━━ INPUT MATERIAL ━━

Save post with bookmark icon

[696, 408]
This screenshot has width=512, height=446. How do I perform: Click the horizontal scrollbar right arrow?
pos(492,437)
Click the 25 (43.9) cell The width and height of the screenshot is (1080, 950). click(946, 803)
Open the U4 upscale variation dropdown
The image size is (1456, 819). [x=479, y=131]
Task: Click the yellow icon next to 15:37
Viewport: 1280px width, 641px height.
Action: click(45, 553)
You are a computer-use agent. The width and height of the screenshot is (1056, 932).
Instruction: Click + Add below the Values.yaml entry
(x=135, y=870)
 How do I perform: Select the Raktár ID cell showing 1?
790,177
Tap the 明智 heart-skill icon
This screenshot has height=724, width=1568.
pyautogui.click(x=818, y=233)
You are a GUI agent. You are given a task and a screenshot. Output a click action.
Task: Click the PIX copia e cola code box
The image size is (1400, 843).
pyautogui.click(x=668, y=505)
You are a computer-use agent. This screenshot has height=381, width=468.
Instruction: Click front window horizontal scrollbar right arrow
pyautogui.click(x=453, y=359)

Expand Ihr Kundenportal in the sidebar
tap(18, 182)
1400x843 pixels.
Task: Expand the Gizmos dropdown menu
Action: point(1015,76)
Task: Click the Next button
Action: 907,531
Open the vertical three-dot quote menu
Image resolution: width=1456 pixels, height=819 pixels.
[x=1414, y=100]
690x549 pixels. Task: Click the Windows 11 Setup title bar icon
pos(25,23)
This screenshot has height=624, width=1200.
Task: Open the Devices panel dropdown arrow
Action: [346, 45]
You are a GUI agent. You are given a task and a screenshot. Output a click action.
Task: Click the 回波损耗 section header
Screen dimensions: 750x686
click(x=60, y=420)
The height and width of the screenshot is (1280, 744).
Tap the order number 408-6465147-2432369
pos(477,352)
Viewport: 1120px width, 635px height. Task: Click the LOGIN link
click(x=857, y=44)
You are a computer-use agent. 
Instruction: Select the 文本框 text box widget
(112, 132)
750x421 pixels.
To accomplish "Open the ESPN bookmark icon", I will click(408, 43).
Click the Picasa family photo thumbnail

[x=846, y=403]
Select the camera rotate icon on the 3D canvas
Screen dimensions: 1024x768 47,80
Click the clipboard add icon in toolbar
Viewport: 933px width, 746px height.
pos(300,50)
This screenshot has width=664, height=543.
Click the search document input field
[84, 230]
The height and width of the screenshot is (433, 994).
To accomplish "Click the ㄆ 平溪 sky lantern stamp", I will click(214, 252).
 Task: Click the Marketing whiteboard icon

━━━

#### PROBLEM STATEMENT
The answer should be an exact copy of the data.

#### ANSWER SECTION
Save post with bookmark icon

[696, 408]
This screenshot has width=512, height=446. How do I perform: Click the horizontal scrollbar right arrow?
pos(492,437)
Click the 25 (43.9) cell The width and height of the screenshot is (1080, 950). click(946, 803)
Open the U4 upscale variation dropdown
The image size is (1456, 819). [x=479, y=131]
Task: Click the yellow icon next to 15:37
Viewport: 1280px width, 641px height.
Action: click(45, 553)
You are a computer-use agent. The width and height of the screenshot is (1056, 932).
Instruction: Click + Add below the Values.yaml entry
(x=135, y=870)
 How do I perform: Select the Raktár ID cell showing 1?
790,177
Tap the 明智 heart-skill icon
This screenshot has height=724, width=1568.
pyautogui.click(x=818, y=233)
You are a GUI agent. You are given a task and a screenshot. Output a click action.
Task: Click the PIX copia e cola code box
The image size is (1400, 843).
pyautogui.click(x=668, y=505)
You are a computer-use agent. This screenshot has height=381, width=468.
Instruction: Click front window horizontal scrollbar right arrow
pyautogui.click(x=453, y=359)

Expand Ihr Kundenportal in the sidebar
tap(18, 182)
1400x843 pixels.
Task: Expand the Gizmos dropdown menu
Action: point(1015,76)
Task: Click the Next button
Action: 907,531
Open the vertical three-dot quote menu
Image resolution: width=1456 pixels, height=819 pixels.
[x=1414, y=100]
690x549 pixels. Task: Click the Windows 11 Setup title bar icon
pos(25,23)
This screenshot has height=624, width=1200.
Task: Open the Devices panel dropdown arrow
Action: [346, 45]
You are a GUI agent. You are given a task and a screenshot. Output a click action.
Task: Click the 回波损耗 section header
Screen dimensions: 750x686
click(x=60, y=420)
The height and width of the screenshot is (1280, 744).
Tap the order number 408-6465147-2432369
pos(477,352)
Viewport: 1120px width, 635px height. Task: Click the LOGIN link
click(x=857, y=44)
You are a computer-use agent. 
Instruction: Select the 文本框 text box widget
(112, 132)
750x421 pixels.
To accomplish "Open the ESPN bookmark icon", I will click(408, 43).
Click the Picasa family photo thumbnail

[x=846, y=403]
Select the camera rotate icon on the 3D canvas
Screen dimensions: 1024x768 47,80
Click the clipboard add icon in toolbar
Viewport: 933px width, 746px height.
pos(300,50)
This screenshot has width=664, height=543.
Click the search document input field
[84, 230]
The height and width of the screenshot is (433, 994).
To accomplish "Click the ㄆ 平溪 sky lantern stamp", I will click(214, 252).
 Task: Click the Marketing whiteboard icon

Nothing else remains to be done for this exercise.